Diabetes Mellitus e o Treino Resistido
Diabetes Mellitus é uma doença crônica e multifatorial resultante da falha na secreção da insulina e/ou no comprometimento de sua ação, levando ao aumento da concentração da glicose sanguínea e consequentemente produzindo alterações no metabolismo de carboidratos, lipídeos e proteínas.

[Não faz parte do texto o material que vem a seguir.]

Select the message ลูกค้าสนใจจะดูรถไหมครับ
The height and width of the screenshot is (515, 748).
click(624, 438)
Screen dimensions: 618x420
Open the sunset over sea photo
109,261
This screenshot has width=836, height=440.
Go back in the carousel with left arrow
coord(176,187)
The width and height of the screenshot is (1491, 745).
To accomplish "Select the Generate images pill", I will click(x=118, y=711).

Essas alterações metabólicas induzem a algumas complicações, tais como, a nefropatia, a neuropatia diabética, a cardiomiopatia diabética e a atrofia muscular.

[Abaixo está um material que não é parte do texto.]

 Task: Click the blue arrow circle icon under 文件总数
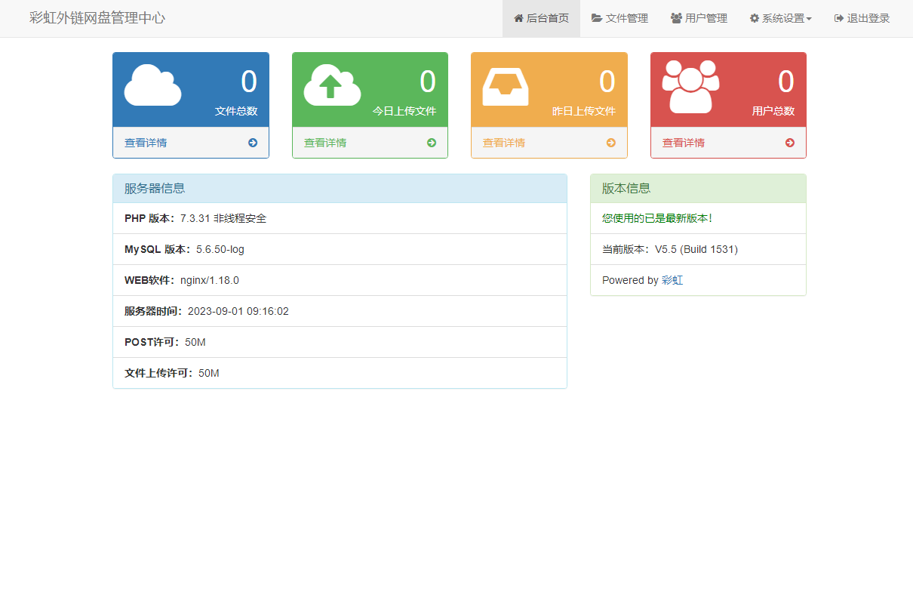[x=253, y=143]
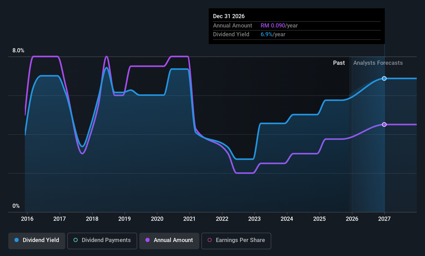425x256 pixels.
Task: Select the 2016 label on the time axis
Action: pos(27,219)
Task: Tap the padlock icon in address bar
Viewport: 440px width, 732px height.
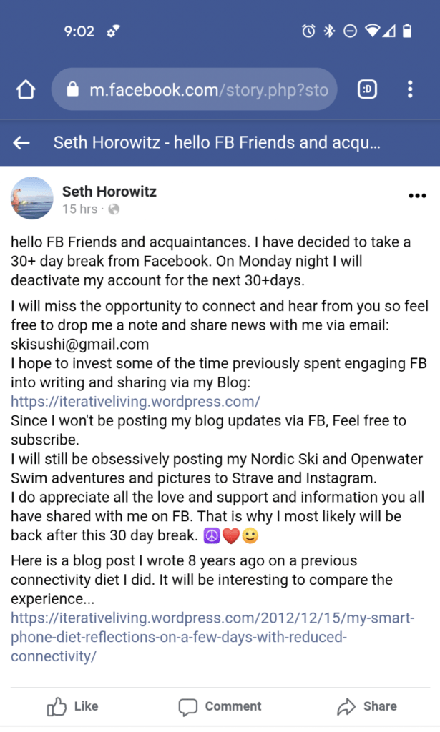Action: 72,90
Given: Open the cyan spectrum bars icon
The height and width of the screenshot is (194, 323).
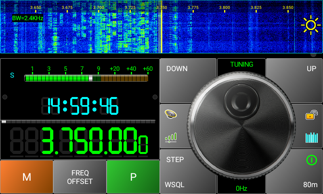Looking at the screenshot, I should (311, 137).
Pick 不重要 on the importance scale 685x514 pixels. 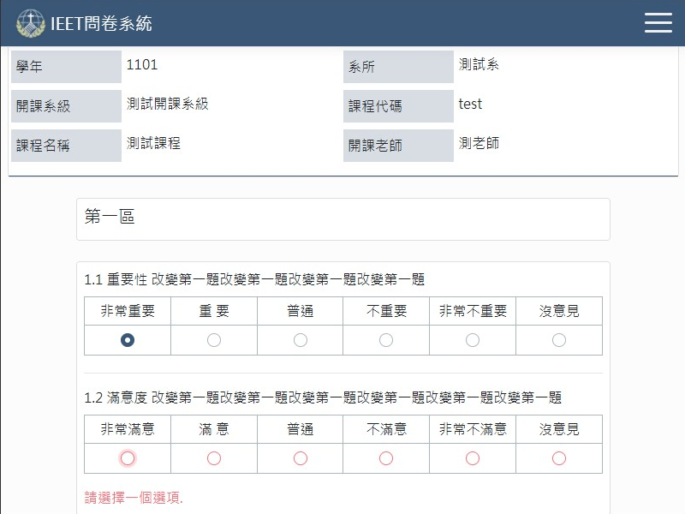386,339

A atrofia muscular comum em pacientes diabéticos consiste em um fenômeno morfológico na fibra muscular, ou seja, a redução da sua área de secção transversa, causando alterações funcionais, tais como, déficit na produção de força e potência muscular, aumento da fatigabilidade e resistência à insulina.

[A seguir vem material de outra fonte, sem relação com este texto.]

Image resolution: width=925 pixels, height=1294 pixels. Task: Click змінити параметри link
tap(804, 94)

O treino resistido é caracterizado pela realização de contrações musculares contra uma resistência (pesos livres ou máquinas), pode dinâmico (isotônico) ou estático (isométrico), vem se destacando devido a sua eficácia no tratamento de indivíduos doentes graças a sua contribuição no aumento da síntese proteica, manutenção da massa muscular e o retardo em processo atróficos musculares.
O treinamento resistido é um grande aliado no tratamento de indivíduos portadores de diabetes mellitus por diminuir a atrofia muscular e aumentar a captação de glicose reduzindo seus níveis na corrente sanguínea.
Em um estudo, Baldi e Snowling submeteram homens obesos e diabéticos tipo 2 a dez exercícios resistidos para grandes grupamentos musculares com intensidade moderada, e frequência semanal igual a três, foi possível observar melhora no controle glicêmico, aumento da massa muscular e aumento da força muscular.
Além do treinamento e muito importante manter uma alimentação adequada e saudável, para isso você pode contar com o um nutricionista.